Il club bianconero è alla ricerca di un innesto per puntellare la difesa.
Tra le priorità di mercato della Juventus c’è l’acquisto di un nuovo difensore centrale: Luciano Spalletti vuole rinforzare il reparto arretrato e ha chiesto a Marco Ottolini l’ingaggio di Kim Min-jae nella prossima sessione estiva di calciomercato. Il sudcoreano non sta trovando grande spazio in Germania e vorrebbe tornare in Italia per rilanciare la sua carriera. Per farlo, però, dovrà ridursi notevolmente lo stipendio: attualmente percepisce quasi 8 milioni di euro netti a stagione se consideriamo anche i bonus.

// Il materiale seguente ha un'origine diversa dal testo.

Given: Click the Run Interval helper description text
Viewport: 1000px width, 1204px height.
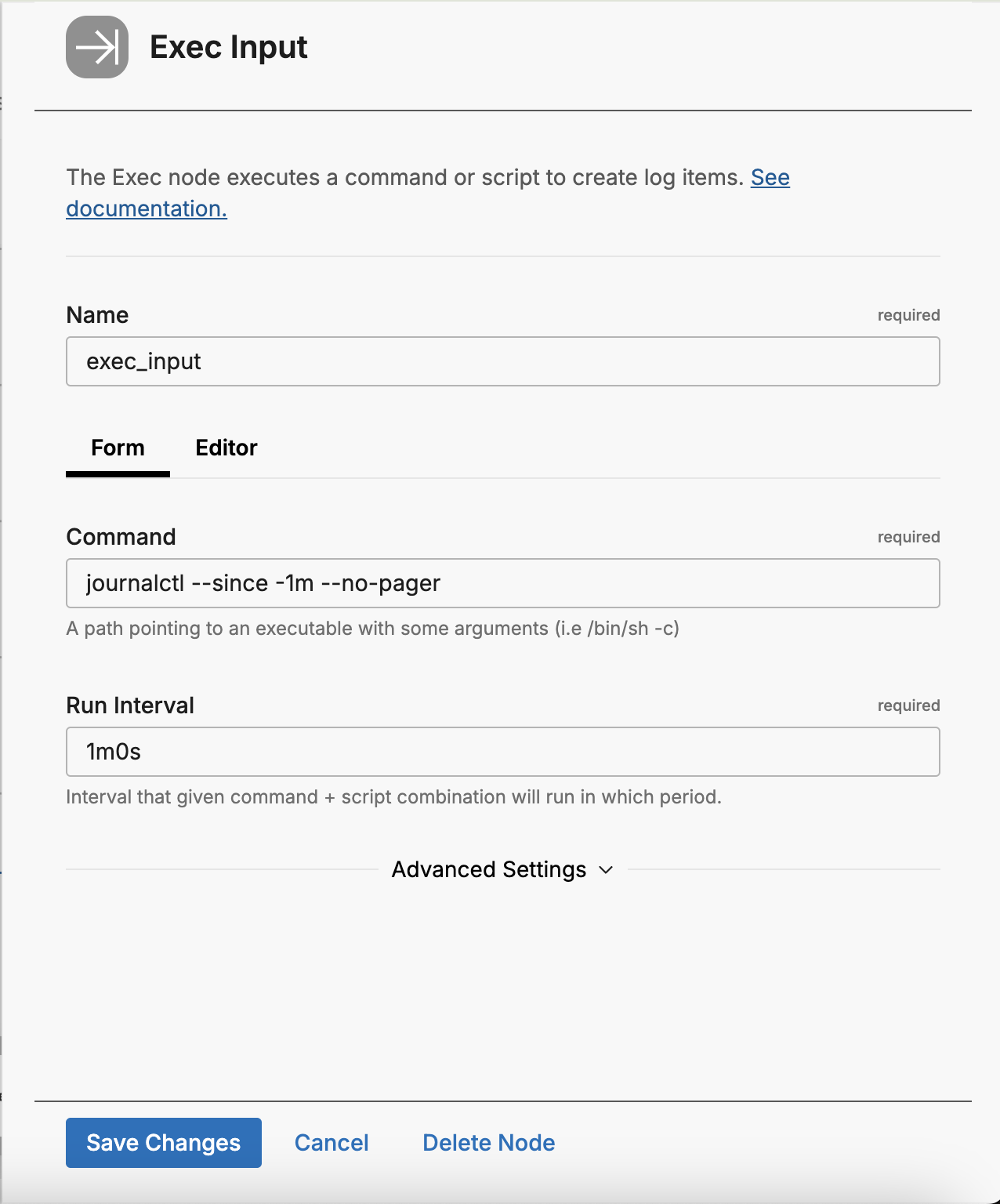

C’è però un nuovo ostacolo sulla strada del ritorno in serie A di Kim Min-jae ed è rappresentato dal Chelsea: il nuovo allenatore Liam Rosenior vuole rivoluzionare il reparto arretrato dei Blues e ha già deciso che si disferà di Benoît Badiashile, Axel Disasi e di Tosin Adarabioyo. Seguendo questa strategia, l’acquisto di un nuovo difensore è evidente a tutti e Kim Min-jae è un profilo particolarmente gradito dal nuovo timoniere della squadra inglese. Il calciatore potrebbe lasciare il Bayern Monaco per una cifra compresa tra i 20 e i 30 milioni di euro, inoltre il Chelsea potrebbe garantire al sudcoreano uno stipendio uguale (o poco inferiore) rispetto a quello attuale.

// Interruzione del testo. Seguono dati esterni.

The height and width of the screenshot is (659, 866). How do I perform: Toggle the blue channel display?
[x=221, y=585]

Oltre alla Juventus, anche il Milan si era informato riguardo la possibilità di ingaggiare Kim Min-jae: Massimiliano Allegri vuole un nuovo difensore ma il sudcoreano ha un ingaggio fuori dai parametri stabiliti dal Diavolo e bisognerà guardare altrove per rinforzare la retroguardia rossonera. L’occasione potrebbe arrivare dal Wolverhampton: il club è ultimissimo in Premier League e tanti campioni hanno già deciso che non seguiranno la squadra in Championship in caso di (probabilissima) retrocessione. Tra questi c’è Toti Gomes.

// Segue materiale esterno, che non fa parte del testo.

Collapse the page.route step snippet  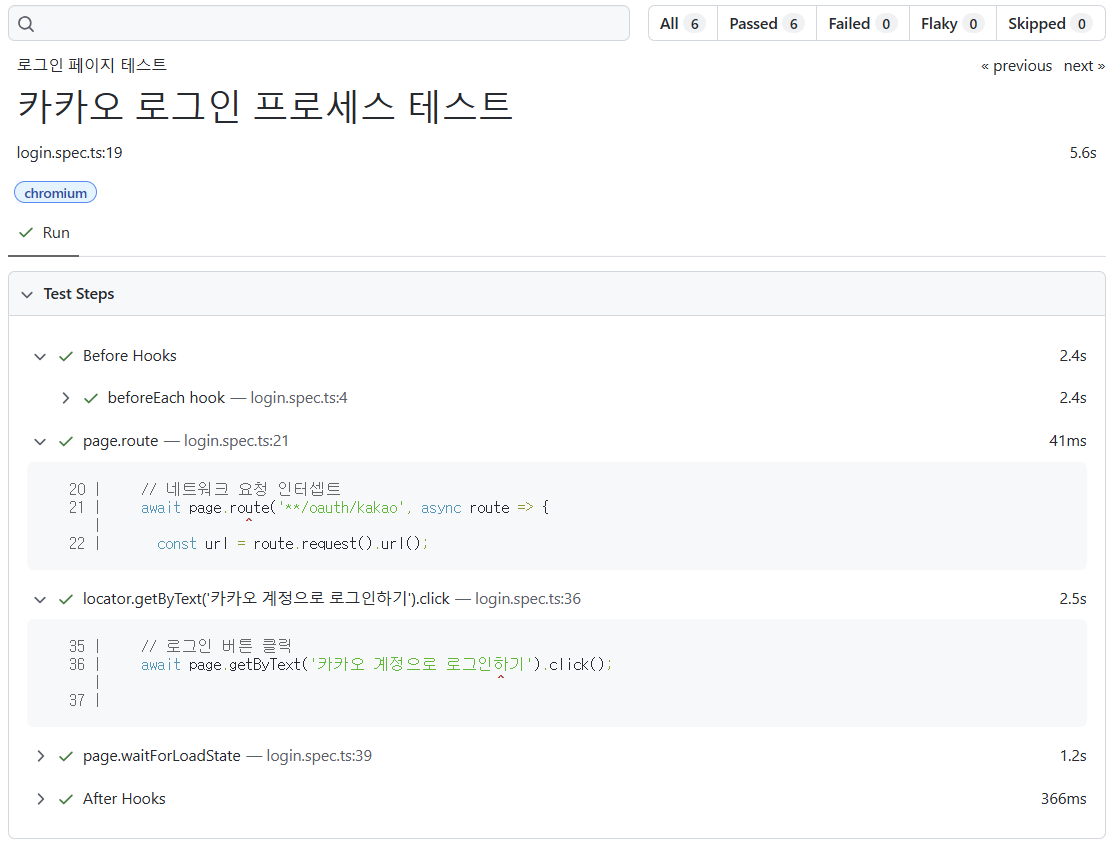[x=40, y=441]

Portoghese nato nella Guinea-Bissau, il classe 1997 è cresciuto nell’Estoril e nel 2020 è stato acquistato dal Wolverhampton per poco meno di un milione di euro. La società inglese ha deciso di girarlo subito in prestito al Grasshoppers, in Svizzera, e ha richiamato alla base Toti solo a gennaio 2022.
Negli ultimi anni il difensore è cresciuto moltissimo e si è fatto notare da diverse società. In caso di retrocessione del Wolverhampton, Toti potrebbe lasciare il club a prezzo di saldo e il Milan non vuole farsi sfuggire la grande occasione, per questo motivo Igli Tare e Giorgio Furlani potrebbero muoversi già nelle prossime settimane per un contatto esplorativo con l’entourage del portoghese.